What Dreams Are Made of

     What are dreams made of--past, present and future all rolled into one cryptic message that plays out once we shut out the day and quiet the chaos of our minds?  Are they naught but pictures and emotions left hidden from the light in the labyrinth of our subconscious?  Maybe they are a mix of celestial magic and dark desires?  Or are they only our imaginations working their gears while they are most able?  Or could they be fore warnings, premonitions of things to come, or decisions to be made.  Maybe I am putting too much thought into them or maybe--just maybe--I am right.

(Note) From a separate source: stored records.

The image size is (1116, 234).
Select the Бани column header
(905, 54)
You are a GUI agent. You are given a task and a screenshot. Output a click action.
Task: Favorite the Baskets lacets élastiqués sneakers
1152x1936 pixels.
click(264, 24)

     You see I dream--frequently--deeply, sometimes in too much detail and at other times things feel so real that I wake up in a state of surreal dissatisfaction as though my dreams were my reality and my reality nothing more than a dream.  (Kind of inception-esque)  Confusing,  I'm sure to some, but for those who have been there I am sure you understand.  And the fact that I, nine times out of ten, remember what I dreamed makes this pondering all the more relevant. How frighteningly wonderful would that be?  How much more credit would we give them, how much more important would they be to us; if we knew beyond a shadow of a doubt that they were more than our over active imaginations running wild?  Would lives be lived differently,  changed drastically?  For that matter would I change drastically if my dreams were more than mere imaginative figments that carry me through my REM cycles?   
     All of these pressing questions could have been born because of the new year.  You see, there are new decisions to be made--steps to take--experiences to have--and with so much at stake amidst a glorious new beginning, these are questions that I am asking myself once more.  Especially when I had a dream about a life I have yet to see,  but it is the life I desire--the life I am striving to build.  And having a detailed glimpse of my hearts desire apparently achieved, how can I not stop and wonder--hope--that they are more than bits and pieces of this and that.    My heart is starting to believe it is so much more.  And with this hope, though partially groundless it may be, I feel a renewed resolve.  There is a confidence and surety, that I hadn't realized I was missing until recently, that had finally found its way back home.  I am reveling in the solid confidence I feel and subsequent happiness that had arrived along with it.  
    I feel that I have come alive again.  Like a phoenix, and I am so excited I can hardly contain it.  NO MORE HESITATION!  My time for resting is over and it is time for me once again to take it all on.  Life feels as though it has been laid out before me in all of its splendor for me to grasp with both hands and I am so ready.  I AM SO READY to make these dreams come true!
     Whatever they are made of;  whether their purpose is great or small indeed, I welcome them. What have your dreams brought to you? What do they mean to you?   I pray that you find your answers or at the very least begin to give thought you them.   Until another time I wish you love and happiness of the truest kind!